We introduced them to MVP Select Care. We discussed the many advantages of self-insuring with us. We worked with them to develop an alternative benefit design to their indemnity plan. And we demonstrated that with our large proprietary network, we were able to provide physician and facility access to 99.6% of their population, making their employees, the unions and everybody happy. Just 18 months after the plan’s launch, the company’s average monthly cost of health insurance dropped from $356 to $288 per employee. And, they simplified administration by changing from six health plans to three.
A state-regulated wagering corporation recently self-insured their way into a spending tailspin. After years of liberal funding and generous benefit negotiations from their self-funded indemnity plan, their health insurance costs were out of control becoming one of the company’s largest overhead expenses. Add in stringent union requirements and a geographic hurdle of more than 500 employees scattered across 17 New York State counties...and they had a real problem. Even health care consultants were stumped.
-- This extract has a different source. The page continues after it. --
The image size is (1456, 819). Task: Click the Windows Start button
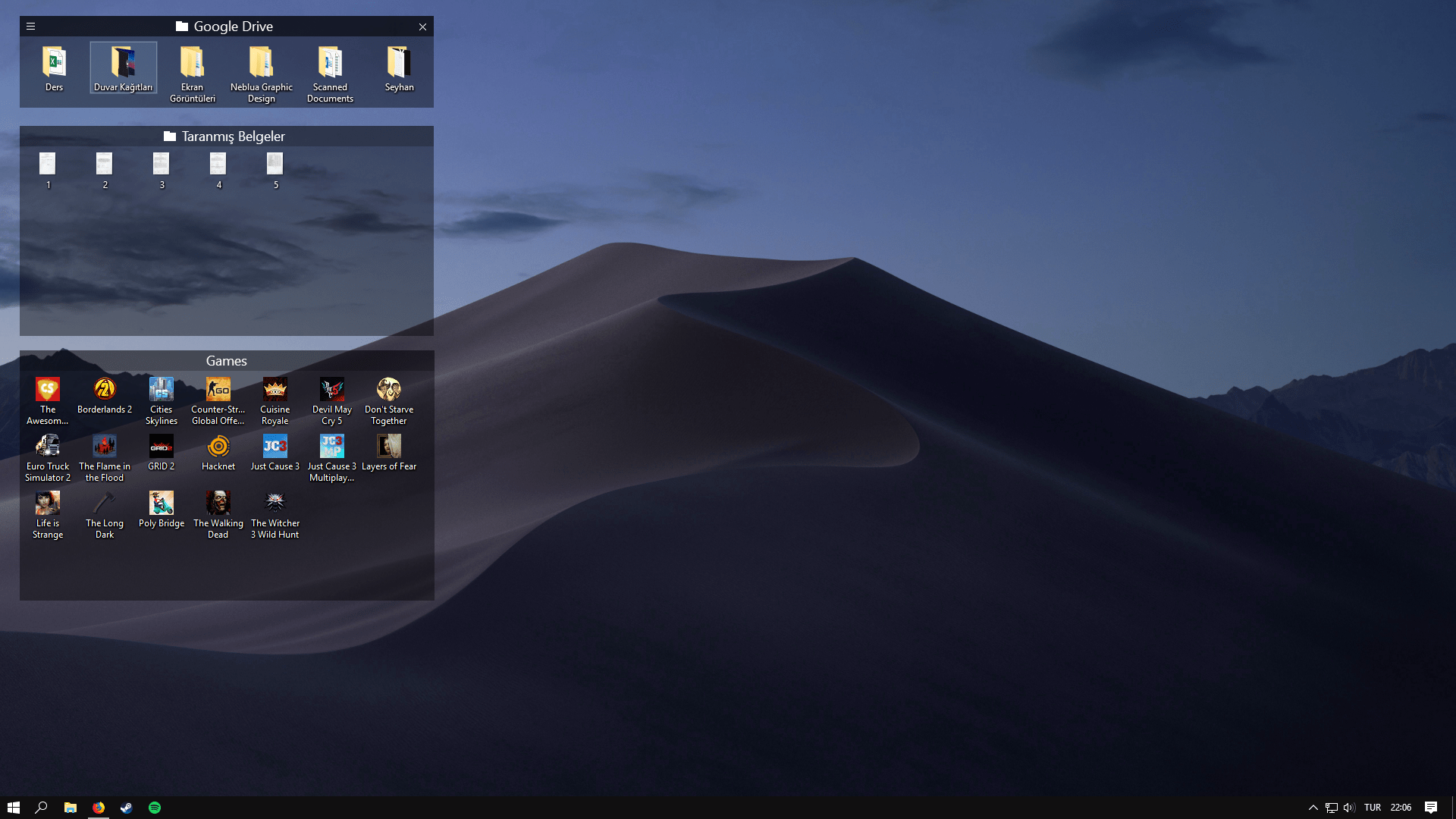(14, 808)
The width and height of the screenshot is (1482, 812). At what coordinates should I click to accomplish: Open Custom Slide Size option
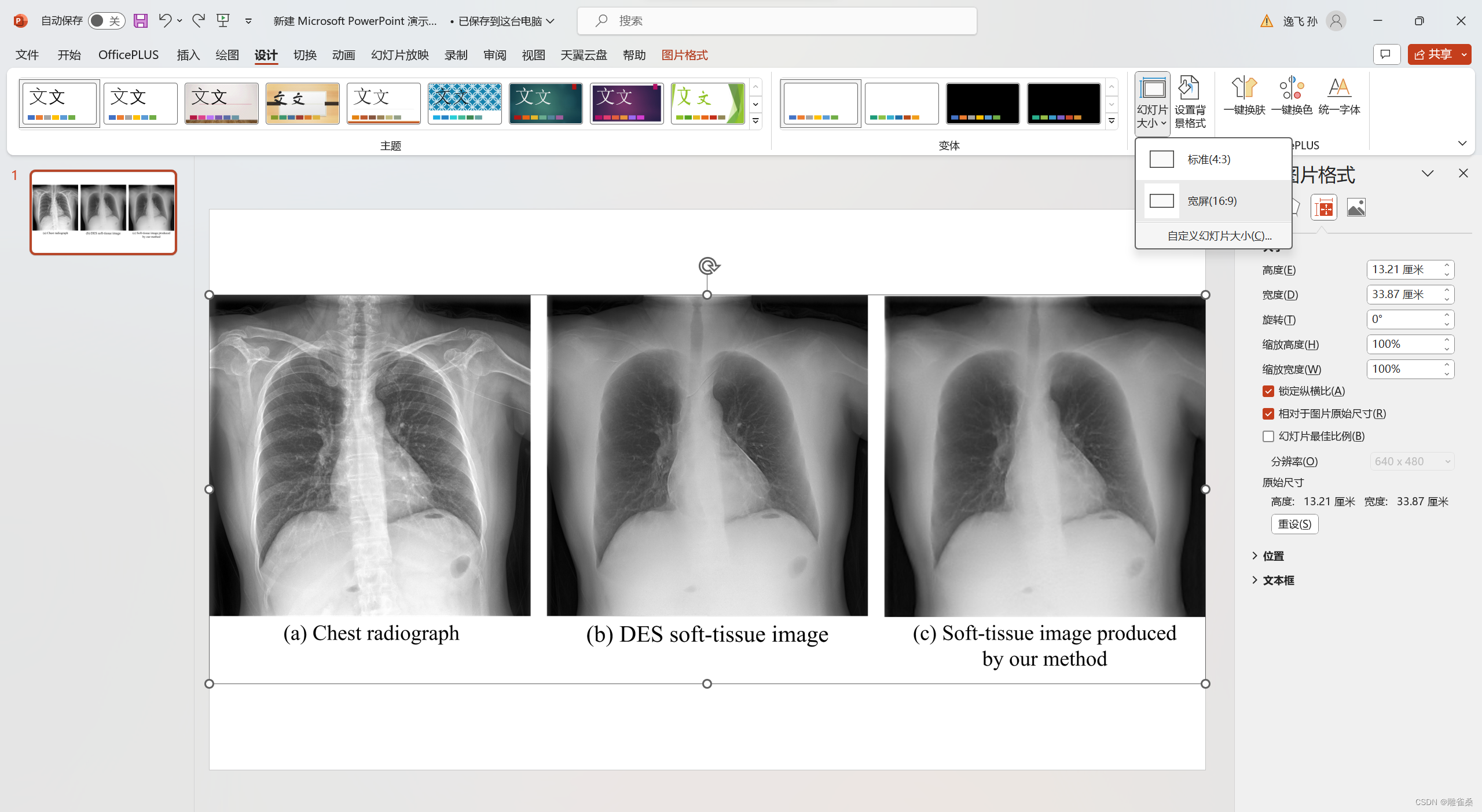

Enter MVP Select Care. We met with the company and examined their program. We identified key problems with their current plan including a TPA that had no experience in provider contracting and a utilization review service that offered no measurable results. We described the many benefits of partnering with us, including our large provider network (which satisfied employees and unions alike). They made the switch. MVP reduced their average monthly health insurance costs from $396 to $269 per employee. Even better, by changing administrators to a true managed care organization, they lowered their stop loss rates and aggregate claim factors.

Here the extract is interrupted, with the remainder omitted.